> [Teks Dokumen]:
◇ ◇ ◇ ◇

Melacur pada Sawit dan A4


Dua bulan ini saya disibukkan dengan tuntutan menyelesaikan skripsi, minimal 80 halaman. Tidak cuma saya, ada 1.250 mahasiswa lain yang juga dituntut selesai gelombang pertama. Di akhir Maret, semua mahasiswa harus mengumpulkan empat eksemplar untuk masing-masing jurusan. Belum terhitung banyaknya revisi, yang juga harus selesai dua minggu pasca sidang. Tidak heran juga kalau masing-masing dari kami harus membeli, setidaknya, satu rim kertas HVS A4 untuk meringankan biaya secara keseluruhan.

◇ ◇ ◇ ◇

> [Data Hasil Ekstraksi]:
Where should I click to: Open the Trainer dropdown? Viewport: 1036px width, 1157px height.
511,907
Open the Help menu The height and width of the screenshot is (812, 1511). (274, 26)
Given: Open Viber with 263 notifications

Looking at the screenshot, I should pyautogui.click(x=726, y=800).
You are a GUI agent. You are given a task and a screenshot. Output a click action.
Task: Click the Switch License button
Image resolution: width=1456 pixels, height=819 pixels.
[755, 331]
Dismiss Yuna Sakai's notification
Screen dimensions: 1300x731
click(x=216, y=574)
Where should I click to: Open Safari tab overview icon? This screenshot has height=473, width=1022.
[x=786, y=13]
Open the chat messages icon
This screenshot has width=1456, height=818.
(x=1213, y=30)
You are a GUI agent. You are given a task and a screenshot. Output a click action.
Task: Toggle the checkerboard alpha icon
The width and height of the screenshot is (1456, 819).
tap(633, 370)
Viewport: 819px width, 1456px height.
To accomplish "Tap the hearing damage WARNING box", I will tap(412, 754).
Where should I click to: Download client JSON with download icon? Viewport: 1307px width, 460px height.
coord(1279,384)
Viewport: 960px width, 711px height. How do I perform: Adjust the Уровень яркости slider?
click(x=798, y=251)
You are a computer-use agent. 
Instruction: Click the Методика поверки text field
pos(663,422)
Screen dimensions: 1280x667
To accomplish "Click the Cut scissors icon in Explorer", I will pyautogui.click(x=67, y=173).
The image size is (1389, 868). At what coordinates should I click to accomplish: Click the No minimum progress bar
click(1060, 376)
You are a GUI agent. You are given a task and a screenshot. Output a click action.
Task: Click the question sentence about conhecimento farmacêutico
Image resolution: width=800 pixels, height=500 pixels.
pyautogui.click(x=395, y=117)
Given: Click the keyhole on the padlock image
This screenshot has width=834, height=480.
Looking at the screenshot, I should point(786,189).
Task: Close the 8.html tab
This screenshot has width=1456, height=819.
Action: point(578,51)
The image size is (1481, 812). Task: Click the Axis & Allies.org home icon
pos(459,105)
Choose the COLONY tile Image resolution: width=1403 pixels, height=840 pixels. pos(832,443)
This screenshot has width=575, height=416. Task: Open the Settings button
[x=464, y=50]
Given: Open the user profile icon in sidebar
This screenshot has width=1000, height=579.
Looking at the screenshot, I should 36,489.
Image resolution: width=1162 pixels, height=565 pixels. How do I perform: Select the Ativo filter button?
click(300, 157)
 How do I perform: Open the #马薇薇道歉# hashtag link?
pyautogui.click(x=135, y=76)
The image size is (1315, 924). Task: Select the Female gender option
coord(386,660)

◇ ◇ ◇ ◇

> [Petunjuk Latihan]: Tolong lanjutkan tulisan tentang skripsi dan kertas A4 mulai setelah kalimat terakhirnya. Baris-baris data ini berasal dari sumber lain.

> [Hasil Pengerjaan]:
Dua hari sebelum memutuskan bakal membeli kertas, saya sempat berpikir, betapa munafiknya jadi aktivis lingkungan, yang bilang cinta tapi ikut berkontribusi membunuh pohon berjuta-juta. Saya jadi teringat film dokumenter berjudul Green. Dalam film itu menceritakan alih fungsi lahan hijau jadi perkebunan sawit. Pohon-pohon yang ditebang dengan rakus, kemudian dilarikan ke pabrik-pabrik dan berubah (saat negara api menyerang… wkwk) seketika jadi lembar-lembar kertas dan produk-produk lain.

Lahan yang semula adalah hutan lindung, tempat banyak satwa hidup berdampingan, jadi penuh abu sisa pembakaran. Bukannya melakukan penanaman kembali, hutan itu justru jadi perkebunan kelapa sawit dengan luas berjuta hektar. Ingatan saya –yang cepak– kemudian beralih ke film dokumenter garapan mas Dhandy dan kawan-kawan berjudul Asimetris.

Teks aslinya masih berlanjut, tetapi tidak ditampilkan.